Press the button "Start" to start automatic pilot (button changes to "Stop" to disable this feature).
Press the button "Enable Shuffle" to randomly switch the positions of pods or k8s nodes (button changes to "Disable Shuffle" to disable this feature).
Press the button "Auto NS Switch" to randomly switch between namespaces (button changes to "Disable Auto NS Switch" to disable this feature).
Press the button "Hide Pods Name" to hide the name of the pods under the aliens (button changes to "Show Pods Name" to disable this feature).
As described below, on the game screen, near the spaceship, there are details about current cluster, namespace and some configurations.
Under + and - buttons appears a bar with the latest occurred game events.

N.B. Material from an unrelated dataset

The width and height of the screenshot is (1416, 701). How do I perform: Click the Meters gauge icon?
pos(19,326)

It is possibile using kube-linter through KubeInvaders in order to scan resources looking for best-practices or improvements to apply.

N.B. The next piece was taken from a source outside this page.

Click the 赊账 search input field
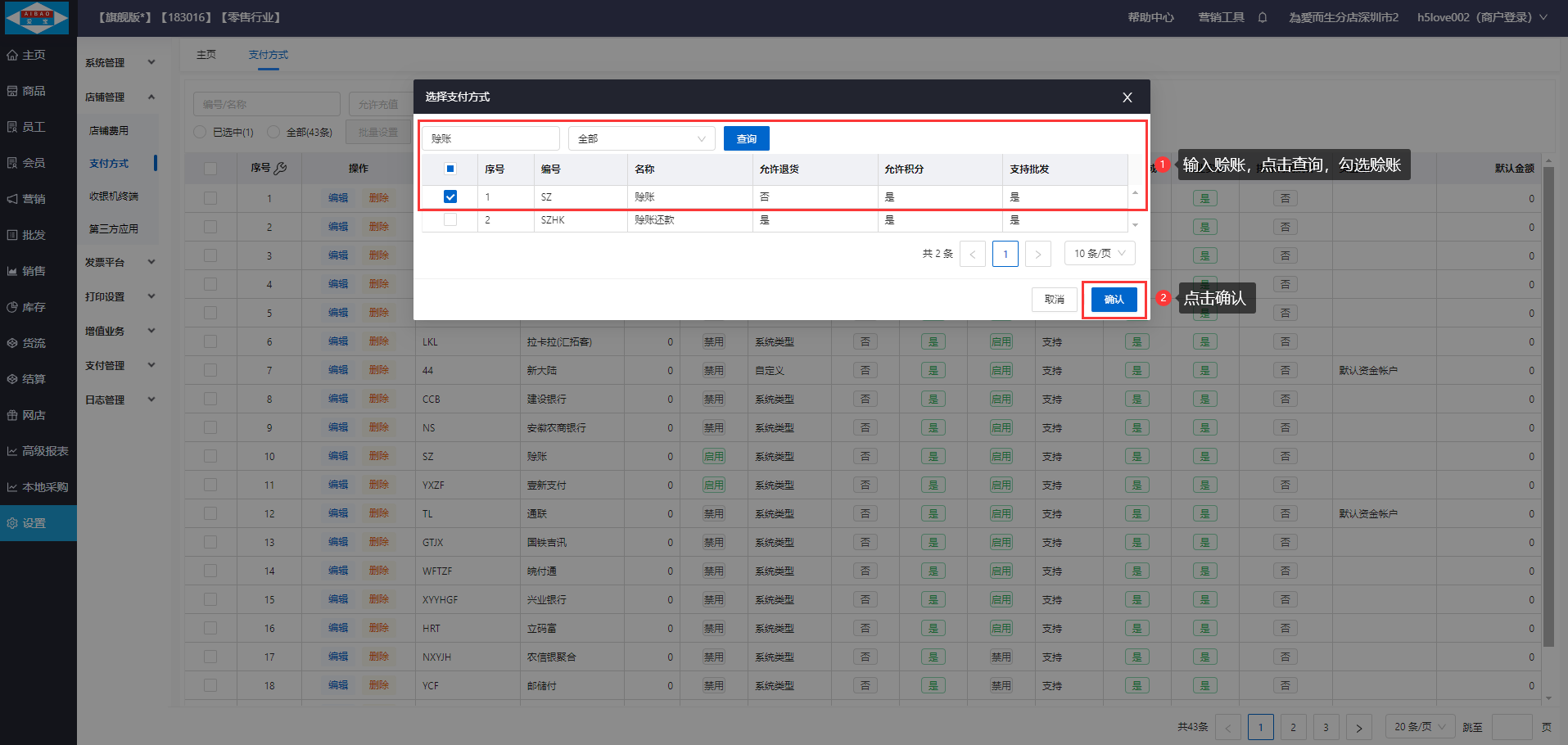Image resolution: width=1568 pixels, height=745 pixels. [490, 138]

Press 'h' or select 'Show Special Keys' from the menu.
Press + or - buttons to increase or decrease the game screen.
-
Select from the menu "Show Current Chaos Container for nodes" to watch which container start when you fire against a worker node (not an alien, they are pods).
-
Select from the menu "Set Custom Chaos Container for nodes" to use your preferred image or configuration against nodes.
"Kinv" uses Redis for save and manage data. Redis is configured with "appendonly".

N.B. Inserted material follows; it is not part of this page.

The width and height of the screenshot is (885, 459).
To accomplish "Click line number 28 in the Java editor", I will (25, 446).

At moment the helm chart does not support PersistentVolumes but this task is in the to do list...
- It seems that KubeInvaders does not work with EKS because of problems with ServiceAccount.
- At moment the installation of KubeInvaders into a namespace that is not named "kubeinvaders" is not supported
- I have only tested KubeInvaders with a Kubernetes cluster installed through KubeSpray
- If you don't see aliens please do the following steps:
- Open a terminal and do "kubectl logs <pod_of_kubeinvader> -n kubeinvaders -f"
- Execute from another terminal
curl "https://<your_kubeinvaders_url>/kube/pods?action=list&namespace=namespace1" -k
- Open an issue with attached logs
- Check if namespaces declared with helm config.target_namespace (es: config.target_namespace="namespace1,namespace2") exist and contain some pods
- Check from your browser developer console if there some HTTP requests that fails (send them to luckysideburn[at]gmail[dot]com or open an issue on this repo
- Try v1.9.6_debug and send logs to luckysideburn[at]gmail[dot]com or open an issue on this repo
To experience KubeInvaders in action, try it out in this free O'Reilly Katacoda scenario, KubeInvaders.
KubeInvaders exposes metrics for Prometheus through the standard endpoint /metrics
This is an example of Prometheus configuration:
scrape_configs:
- job_name: kubeinvaders
static_configs:
- targets:
- kubeinvaders.kubeinvaders.svc.cluster.local:8080
Example of metrics:
Metric | Description |
---|---|
chaos_jobs_node_count{node=workernode01} | Total number of chaos jobs executed per node |
chaos_node_jobs_total | Total number of chaos jobs executed against all worker nodes |
deleted_pods_total 16 | Total number of deleted pods |
deleted_namespace_pods_count{namespace=myawesomenamespace} | Total number of deleted pods per namespace |
In order to restrict the access to the Kubeinvaders endpoint add this annotation into the ingress.
nginx.ingress.kubernetes.io/whitelist-source-range: <your_ip>/32
from cassandra.cluster import Cluster
from random import randint
import time
def main():
cluster = Cluster(['127.0.0.1'])
session = cluster.connect()
session.execute("CREATE KEYSPACE IF NOT EXISTS test WITH REPLICATION = { 'class': 'SimpleStrategy', 'replication_factor': 1 }")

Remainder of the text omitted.